How do I solve this limit ?

lim_(x->0) ((1+ax)^(1/x)-(1+x)^(a/x))/x

1 Answer
MattyMatty
Apr 22, 2018

e^a*(a/2)*(1 - a)

Explanation:

"You could use Taylor series and drop higher order terms in the" "limit for "x->0"."

x^y = exp(y*ln(x))
=> (1+x)^y = exp(y*ln(1+x))
"and "ln(1+x) = x - x^2/2 + x^3/3 - ...
"and "exp(x) = 1 + x + x^2/2 + x^3/6 + x^4/24 + ...
"So"
exp(y*ln(1+x)) = exp(y*(x - x^2/2 + ...))

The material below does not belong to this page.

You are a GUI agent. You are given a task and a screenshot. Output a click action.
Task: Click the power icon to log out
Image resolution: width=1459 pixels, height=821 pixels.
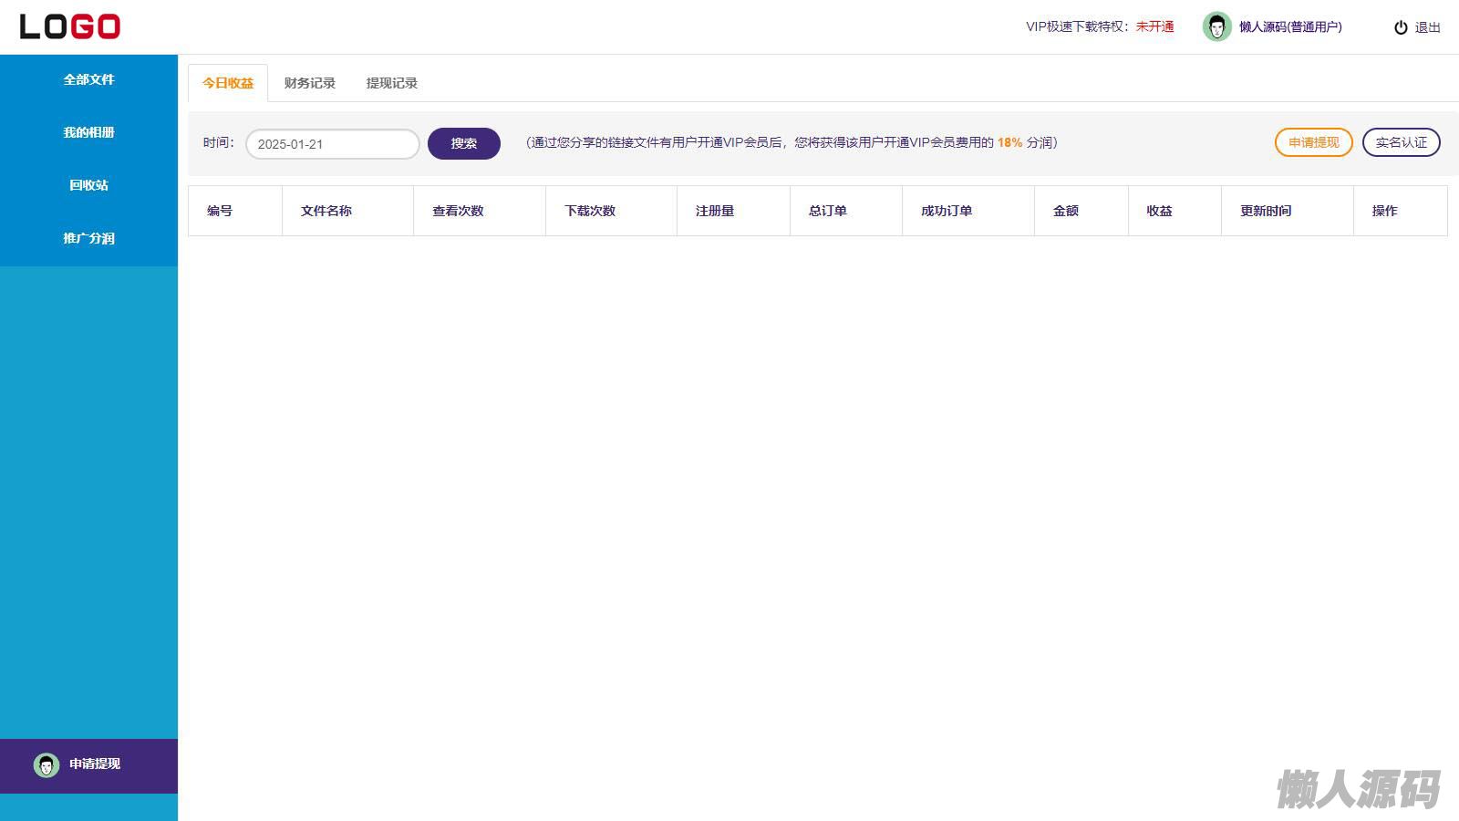pos(1401,27)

=> (1+x)^(a/x) = exp((a/x)*ln(1+x))

= exp((a/x)*(x - x^2/2 + x^3/3 - ...))

= exp(a - a*x/2 + a*x^2/3 - ...)

=> (1+ax)^(1/x) = exp((1/x)*ln(1+ax))

= exp((1/x)*(ax - (ax)^2/2 + (ax)^3/3 - ...))

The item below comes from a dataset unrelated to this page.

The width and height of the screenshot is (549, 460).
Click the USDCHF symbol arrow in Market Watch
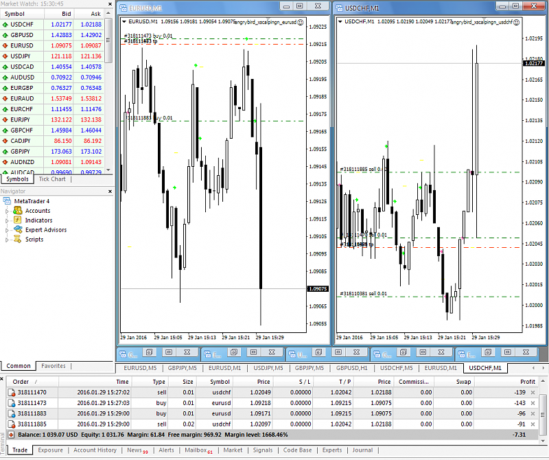[x=5, y=24]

= exp(a - a^2*x/2 + a^3*x^2/3 - ...)

=>(1+ax)^(1/x) - (1+x)^(a/x)

~~ exp(a - a^2*x/2 + ...) - exp(a - a*x/2 + ...)

~~ exp(a)/exp(a^2*x/2) - exp(a)/exp(a*x/2)

= exp(a) (exp(-a^2*x/2) - exp(-a*x/2))

~~ exp(a) (1 - a^2*x/2 - 1 + a*x/2)

= exp(a) ((x/2)(a - a^2))

=>((1+ax)^(1/x) - (1+x)^(a/x))/x

~~ exp(a) ((1/2) (a - a^2))

= e^a*(a/2)*(1 - a)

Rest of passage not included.